Moreover tensorforce implements already the train loop through its Runner class. 
Thus we only see 1 call to runner.run instead of the many api calls for tfagents.

## Seeding

To set a seed use:

In [1]:
import easyagents

easyagents.agents.seed = 0

Once set, the seed is applied before each call to train. Let's validate this using our log.Agent callback:

In [2]:
from easyagents.agents import PpoAgent
from easyagents.callbacks import duration, log

ppoAgent = PpoAgent('CartPole-v0')
ppoAgent.train([log.Agent(), duration.Fast()], default_plots=False)

Note that at the very beginning the calls to set the seeds for tensorflow, numpy and python.

## Iteration & Duration logging
Use the log.Iteration() callback to log the training progress:

In [1]:
from easyagents.agents import PpoAgent
from easyagents.callbacks import duration, log

ppoAgent = PpoAgent('CartPole-v0')
ppoAgent.train([log.Iteration(), duration.Fast()], default_plots=False)

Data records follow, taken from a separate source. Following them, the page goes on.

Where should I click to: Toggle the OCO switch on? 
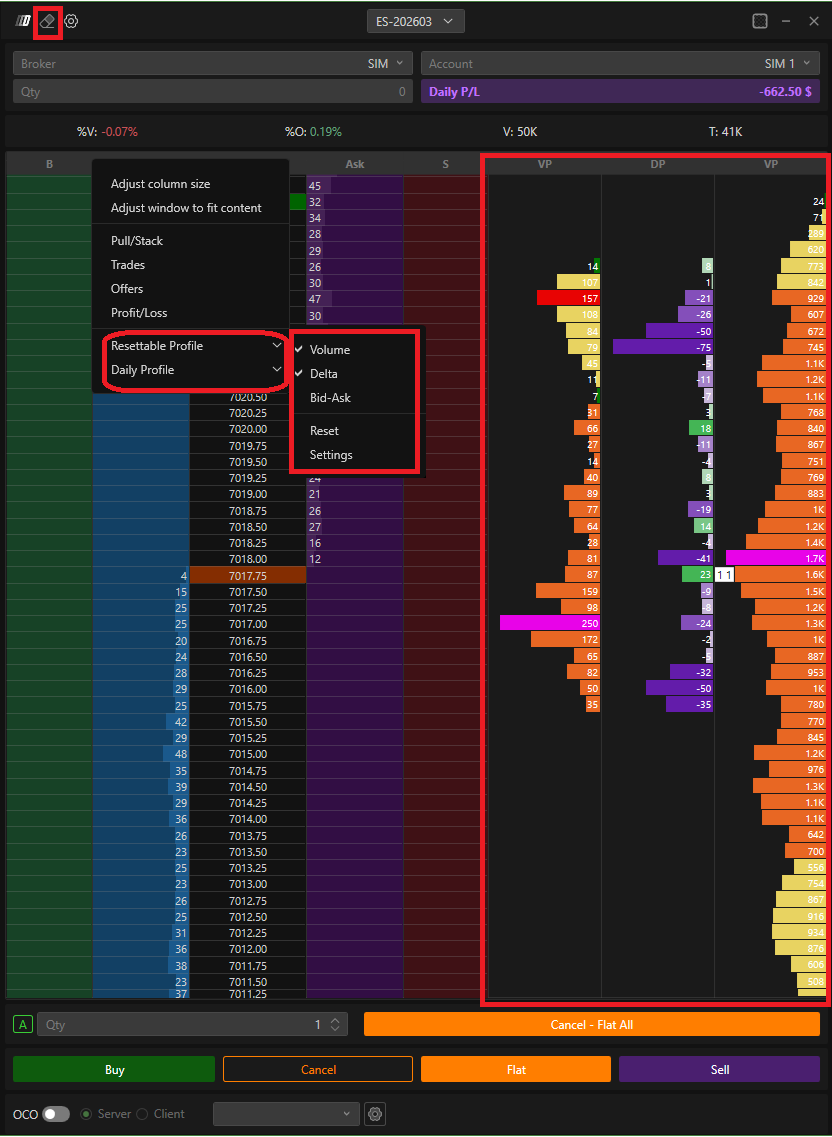coord(56,1114)
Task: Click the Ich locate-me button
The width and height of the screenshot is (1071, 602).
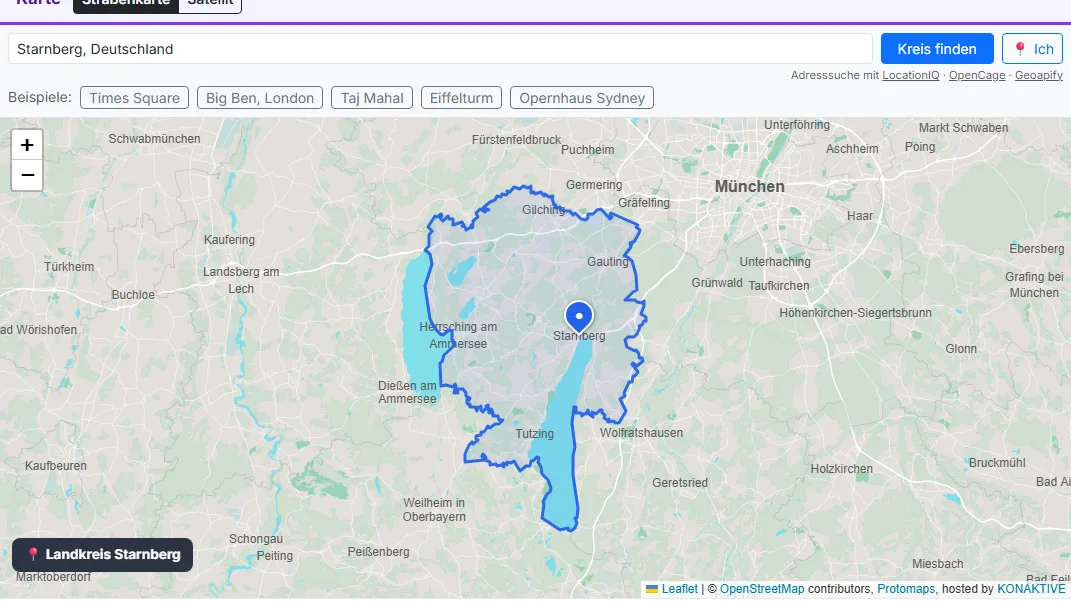Action: click(1032, 49)
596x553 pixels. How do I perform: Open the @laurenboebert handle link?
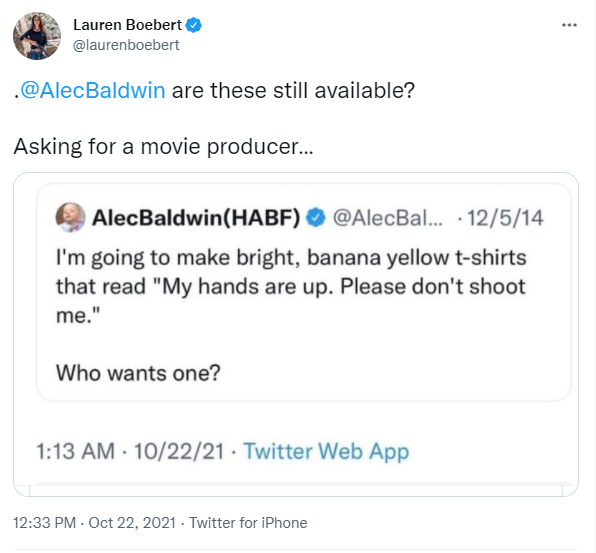coord(126,45)
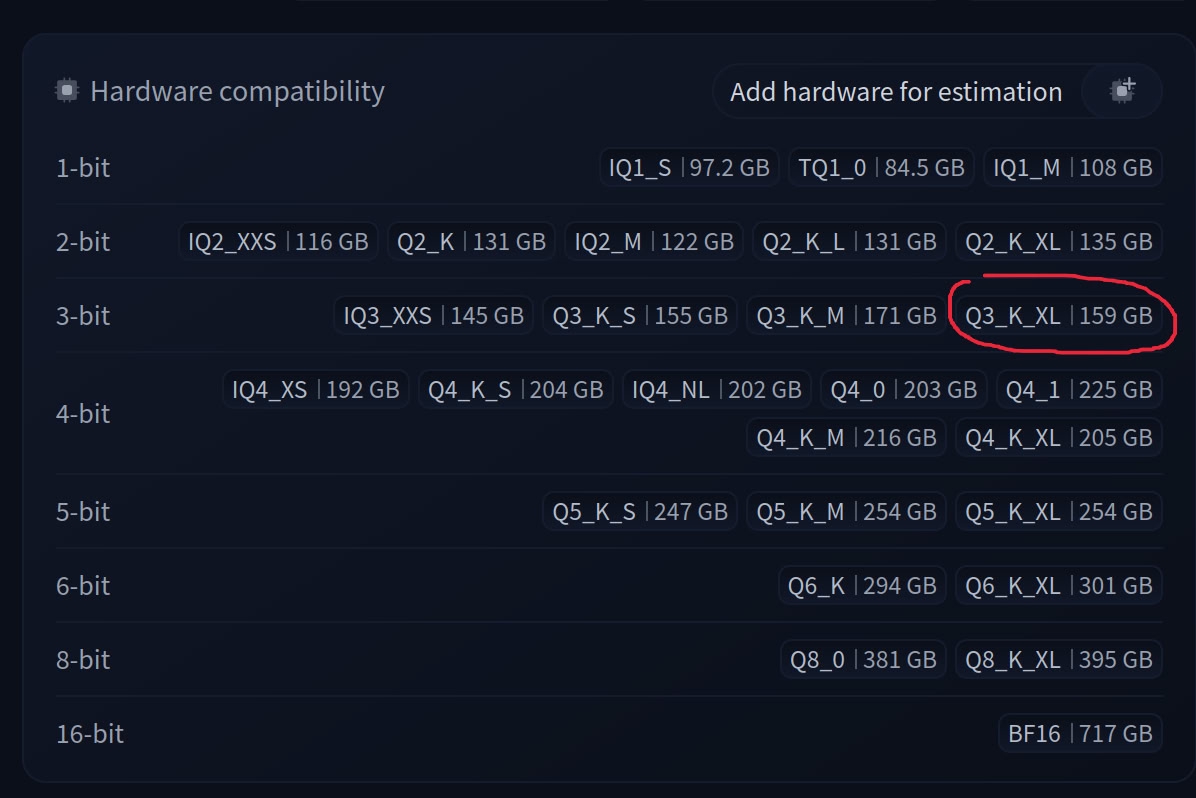Choose Q3_K_M 171 GB variant
The image size is (1196, 798).
846,315
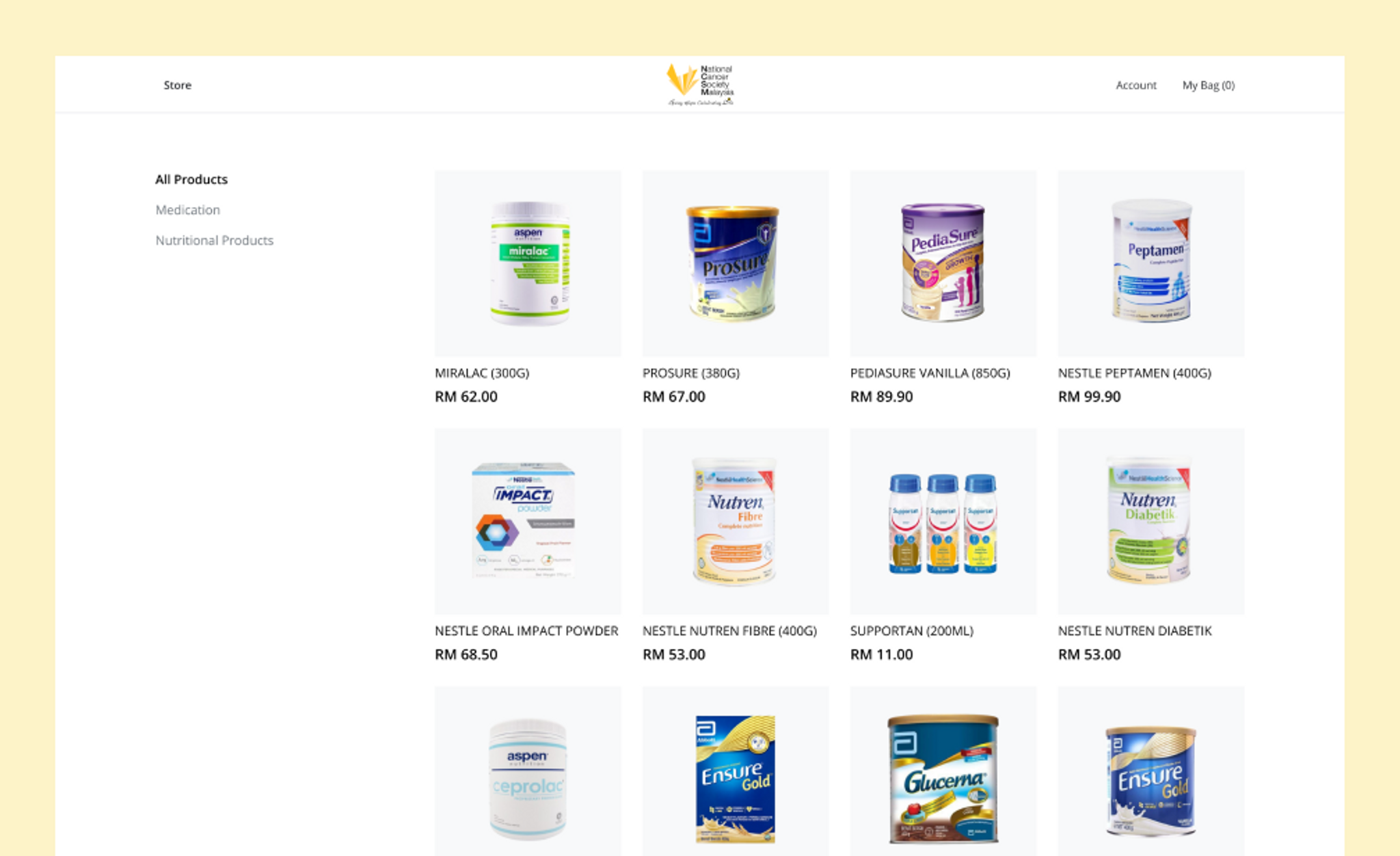Select the Glucerna can image
This screenshot has width=1400, height=856.
click(x=943, y=771)
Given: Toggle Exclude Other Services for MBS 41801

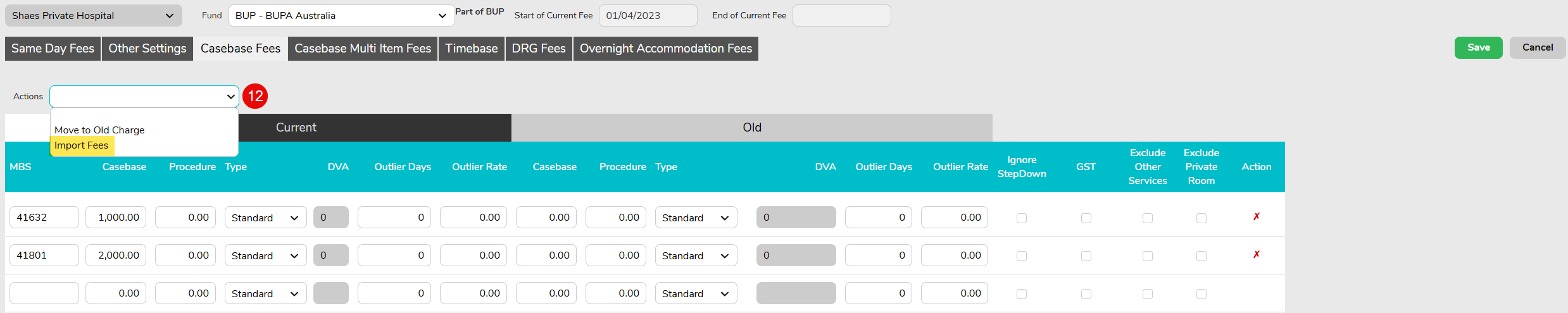Looking at the screenshot, I should [1147, 256].
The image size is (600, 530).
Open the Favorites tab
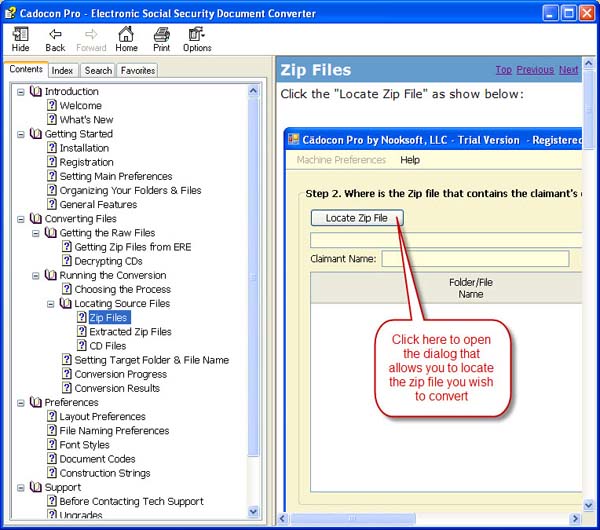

The first line shows the result of an initial policy evaluation depicting the policy's performance before any 
training has happend. Policy evaluation happens every `num_iterations_between_eval` iterations and spans over
`num_episodes_per_eval` episodes. For every evaluation period the result is logged again. The `steps_done`value is 
the number of training steps (excluding the steps taken during evaluation). 
To see the training duration configuration use the log.Duration() callback:

In [2]:
from easyagents.agents import PpoAgent
from easyagents.callbacks import duration, log

ppoAgent = PpoAgent('CartPole-v0')
ppoAgent.train([log.Duration(), duration.Fast()], default_plots=False)

## Gym steps logging
Use the log.Step() callback to investigate how the agent interacts with the gym environment:

In [3]:
from easyagents.agents import PpoAgent
from easyagents.callbacks import duration, log

ppoAgent = PpoAgent('CartPole-v0')
ppoAgent.train([log.Step(), duration.Fast()], default_plots=False)

For each call to the gym environments step method you get a log entry, along with the action taken and current
observation. Each entry starts with 

[{gym_env_id} {instance_id}:{episode_in_instance}:{step_in_episode}]

followed by the id of the current training iteration as well as the current iteration step count.
If in a evaluation period you get the same statistics for the current evaluation episode.

You may easily implement other log callbacks to produce statistics specific to your problem domain.

## Fixing jupyter output cell clearing
It seems that jupyter / matplotlib backend changes its behaviour of outputing the current figure of an 
evaluated cell (if you can help here, please let use know by 
[creating an issue](https://github.com/christianhidber/easyagents/issues/new/choose)).

Nonetheless you may directly control easyagents jupyter ouput cell clearing behaviour through the plot.Clear()
callback:


In [3]:
from easyagents.agents import PpoAgent
from easyagents.callbacks import duration, plot

ppoAgent = PpoAgent('CartPole-v0')
ppoAgent.train([plot.Clear(on_train=False,on_play=False), duration.Fast()])

If your plot gets "doubled" after cell evaluation set on_train / on_play to True, if it disappears to False. 
Once plot.Clear() is called, the behaviour stays the same across a upcoming plots.